---------- Available records

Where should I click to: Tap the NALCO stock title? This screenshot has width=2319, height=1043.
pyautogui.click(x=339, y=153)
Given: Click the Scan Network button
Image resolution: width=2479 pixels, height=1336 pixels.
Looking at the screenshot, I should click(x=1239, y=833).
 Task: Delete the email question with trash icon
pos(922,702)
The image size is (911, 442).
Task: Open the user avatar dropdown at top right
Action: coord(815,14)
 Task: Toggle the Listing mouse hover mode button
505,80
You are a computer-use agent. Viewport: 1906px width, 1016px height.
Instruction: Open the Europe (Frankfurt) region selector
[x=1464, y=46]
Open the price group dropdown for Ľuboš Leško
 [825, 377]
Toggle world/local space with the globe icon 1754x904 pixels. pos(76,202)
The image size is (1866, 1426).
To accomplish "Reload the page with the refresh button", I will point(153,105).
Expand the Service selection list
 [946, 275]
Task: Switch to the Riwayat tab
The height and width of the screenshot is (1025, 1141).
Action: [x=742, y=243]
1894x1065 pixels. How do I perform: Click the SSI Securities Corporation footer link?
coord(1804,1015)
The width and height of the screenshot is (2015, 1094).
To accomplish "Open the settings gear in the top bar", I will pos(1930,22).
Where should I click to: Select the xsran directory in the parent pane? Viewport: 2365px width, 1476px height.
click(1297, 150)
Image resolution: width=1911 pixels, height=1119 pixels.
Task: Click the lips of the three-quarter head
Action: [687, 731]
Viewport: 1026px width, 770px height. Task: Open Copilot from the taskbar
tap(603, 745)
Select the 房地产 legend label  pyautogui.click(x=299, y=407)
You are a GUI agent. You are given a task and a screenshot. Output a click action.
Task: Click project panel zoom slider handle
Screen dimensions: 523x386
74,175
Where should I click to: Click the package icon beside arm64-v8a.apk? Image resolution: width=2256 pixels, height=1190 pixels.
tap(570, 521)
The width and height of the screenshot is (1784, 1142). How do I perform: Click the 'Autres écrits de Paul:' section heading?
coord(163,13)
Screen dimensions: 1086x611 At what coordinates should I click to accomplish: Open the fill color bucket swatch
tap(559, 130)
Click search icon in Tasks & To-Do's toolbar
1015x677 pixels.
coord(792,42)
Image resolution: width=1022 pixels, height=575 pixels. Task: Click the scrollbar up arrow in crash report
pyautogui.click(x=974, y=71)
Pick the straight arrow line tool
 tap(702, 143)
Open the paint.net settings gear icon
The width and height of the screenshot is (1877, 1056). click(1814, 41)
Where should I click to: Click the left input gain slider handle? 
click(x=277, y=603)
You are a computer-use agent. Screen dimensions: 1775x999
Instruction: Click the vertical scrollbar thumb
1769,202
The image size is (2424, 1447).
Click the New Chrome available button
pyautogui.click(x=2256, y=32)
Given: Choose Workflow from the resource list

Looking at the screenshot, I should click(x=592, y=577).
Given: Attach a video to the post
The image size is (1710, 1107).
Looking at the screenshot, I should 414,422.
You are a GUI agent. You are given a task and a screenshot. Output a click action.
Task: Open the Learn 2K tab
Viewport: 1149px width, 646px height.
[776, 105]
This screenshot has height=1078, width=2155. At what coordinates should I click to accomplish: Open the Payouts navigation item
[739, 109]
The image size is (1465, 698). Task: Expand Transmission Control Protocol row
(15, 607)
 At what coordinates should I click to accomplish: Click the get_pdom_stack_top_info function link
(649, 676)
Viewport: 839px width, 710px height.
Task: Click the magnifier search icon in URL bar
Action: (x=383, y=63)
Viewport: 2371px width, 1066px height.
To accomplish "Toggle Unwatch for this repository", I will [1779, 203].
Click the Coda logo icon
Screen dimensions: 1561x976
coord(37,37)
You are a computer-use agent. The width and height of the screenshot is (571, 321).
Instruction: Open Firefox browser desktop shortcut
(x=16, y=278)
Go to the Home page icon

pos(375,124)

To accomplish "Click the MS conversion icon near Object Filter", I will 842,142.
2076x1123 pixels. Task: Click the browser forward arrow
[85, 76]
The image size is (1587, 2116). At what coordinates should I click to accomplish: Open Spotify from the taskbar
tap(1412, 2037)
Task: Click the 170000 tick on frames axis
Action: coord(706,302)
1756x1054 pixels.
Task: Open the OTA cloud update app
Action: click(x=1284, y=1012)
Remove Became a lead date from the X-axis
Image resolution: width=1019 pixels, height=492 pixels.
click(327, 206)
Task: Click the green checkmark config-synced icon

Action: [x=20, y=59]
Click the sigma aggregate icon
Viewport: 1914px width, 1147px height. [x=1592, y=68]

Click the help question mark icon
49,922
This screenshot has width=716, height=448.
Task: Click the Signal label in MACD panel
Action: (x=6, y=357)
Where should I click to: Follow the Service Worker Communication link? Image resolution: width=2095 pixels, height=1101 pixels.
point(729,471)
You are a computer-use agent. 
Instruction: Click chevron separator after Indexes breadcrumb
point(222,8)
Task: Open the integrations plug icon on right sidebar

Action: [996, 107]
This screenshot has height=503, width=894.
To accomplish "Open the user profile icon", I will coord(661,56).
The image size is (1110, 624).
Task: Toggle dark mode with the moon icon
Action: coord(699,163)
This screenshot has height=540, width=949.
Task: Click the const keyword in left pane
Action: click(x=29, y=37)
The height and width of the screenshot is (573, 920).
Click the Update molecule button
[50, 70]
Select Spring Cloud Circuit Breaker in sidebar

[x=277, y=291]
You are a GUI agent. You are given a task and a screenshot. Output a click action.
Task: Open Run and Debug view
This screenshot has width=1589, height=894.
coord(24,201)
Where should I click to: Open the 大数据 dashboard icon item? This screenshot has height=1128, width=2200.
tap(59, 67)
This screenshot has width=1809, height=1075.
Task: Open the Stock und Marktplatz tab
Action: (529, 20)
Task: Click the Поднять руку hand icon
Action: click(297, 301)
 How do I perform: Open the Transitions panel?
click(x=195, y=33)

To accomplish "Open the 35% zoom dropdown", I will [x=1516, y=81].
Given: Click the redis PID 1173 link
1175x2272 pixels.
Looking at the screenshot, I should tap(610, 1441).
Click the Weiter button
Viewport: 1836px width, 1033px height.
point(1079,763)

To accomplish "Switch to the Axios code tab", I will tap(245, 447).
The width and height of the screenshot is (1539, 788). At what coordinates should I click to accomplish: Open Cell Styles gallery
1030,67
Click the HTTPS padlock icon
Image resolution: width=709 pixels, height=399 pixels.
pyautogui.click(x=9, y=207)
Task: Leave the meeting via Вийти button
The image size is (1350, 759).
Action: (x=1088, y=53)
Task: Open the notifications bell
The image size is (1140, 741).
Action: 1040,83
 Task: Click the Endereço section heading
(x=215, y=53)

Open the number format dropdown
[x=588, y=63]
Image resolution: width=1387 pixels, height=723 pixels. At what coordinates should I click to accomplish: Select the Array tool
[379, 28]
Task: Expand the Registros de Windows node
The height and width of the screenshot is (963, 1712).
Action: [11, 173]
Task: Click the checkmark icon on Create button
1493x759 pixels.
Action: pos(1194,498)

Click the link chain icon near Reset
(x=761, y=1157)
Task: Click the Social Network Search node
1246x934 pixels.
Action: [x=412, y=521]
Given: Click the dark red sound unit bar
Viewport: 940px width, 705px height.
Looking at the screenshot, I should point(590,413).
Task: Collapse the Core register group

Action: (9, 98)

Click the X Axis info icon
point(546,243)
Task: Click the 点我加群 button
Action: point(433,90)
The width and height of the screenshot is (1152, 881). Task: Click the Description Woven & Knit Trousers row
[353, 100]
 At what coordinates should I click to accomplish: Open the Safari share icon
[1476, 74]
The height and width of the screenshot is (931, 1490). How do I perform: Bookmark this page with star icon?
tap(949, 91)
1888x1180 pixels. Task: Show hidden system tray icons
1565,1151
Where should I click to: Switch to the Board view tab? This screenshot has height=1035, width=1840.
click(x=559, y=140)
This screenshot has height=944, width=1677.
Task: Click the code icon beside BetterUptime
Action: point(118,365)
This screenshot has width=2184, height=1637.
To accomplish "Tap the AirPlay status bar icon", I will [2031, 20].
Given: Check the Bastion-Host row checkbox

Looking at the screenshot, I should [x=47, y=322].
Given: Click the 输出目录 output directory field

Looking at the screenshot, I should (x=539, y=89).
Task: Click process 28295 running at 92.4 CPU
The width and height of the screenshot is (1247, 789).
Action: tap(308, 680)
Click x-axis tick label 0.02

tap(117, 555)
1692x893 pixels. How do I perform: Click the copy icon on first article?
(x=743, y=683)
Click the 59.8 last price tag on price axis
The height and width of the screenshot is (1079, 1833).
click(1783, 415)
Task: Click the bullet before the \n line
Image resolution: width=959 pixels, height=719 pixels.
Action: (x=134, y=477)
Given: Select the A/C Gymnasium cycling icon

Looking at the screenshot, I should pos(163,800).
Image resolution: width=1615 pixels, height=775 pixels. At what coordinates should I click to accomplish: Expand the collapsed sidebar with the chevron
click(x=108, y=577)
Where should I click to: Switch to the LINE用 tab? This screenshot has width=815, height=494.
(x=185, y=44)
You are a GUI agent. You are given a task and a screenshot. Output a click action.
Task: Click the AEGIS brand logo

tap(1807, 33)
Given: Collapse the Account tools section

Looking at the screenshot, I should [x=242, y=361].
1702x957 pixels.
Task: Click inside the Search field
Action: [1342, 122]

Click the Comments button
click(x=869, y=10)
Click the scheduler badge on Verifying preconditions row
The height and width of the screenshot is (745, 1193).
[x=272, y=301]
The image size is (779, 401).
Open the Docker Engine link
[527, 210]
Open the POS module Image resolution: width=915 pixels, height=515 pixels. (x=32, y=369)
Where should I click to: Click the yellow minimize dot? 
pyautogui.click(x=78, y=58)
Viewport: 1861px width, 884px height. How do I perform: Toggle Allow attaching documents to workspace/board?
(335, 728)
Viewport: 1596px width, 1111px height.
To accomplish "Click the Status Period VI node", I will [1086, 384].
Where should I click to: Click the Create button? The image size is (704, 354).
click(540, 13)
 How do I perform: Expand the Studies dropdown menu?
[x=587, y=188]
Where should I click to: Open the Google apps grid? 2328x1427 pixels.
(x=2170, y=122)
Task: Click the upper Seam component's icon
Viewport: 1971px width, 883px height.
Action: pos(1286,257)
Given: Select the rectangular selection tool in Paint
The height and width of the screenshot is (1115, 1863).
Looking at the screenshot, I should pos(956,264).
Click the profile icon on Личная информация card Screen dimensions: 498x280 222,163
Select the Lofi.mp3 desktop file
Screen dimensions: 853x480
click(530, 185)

--------------------

Exercise details
Could you return every line from the entries above in which the string "computer" occurs?

Answer area
You are a computer-use agent. Viewport: 1906px width, 1016px height.
You are a computer-use agent. Screen dimensions: 1775x999
You are a computer-use agent. The width and height of the screenshot is (571, 321).
You are a computer-use agent. 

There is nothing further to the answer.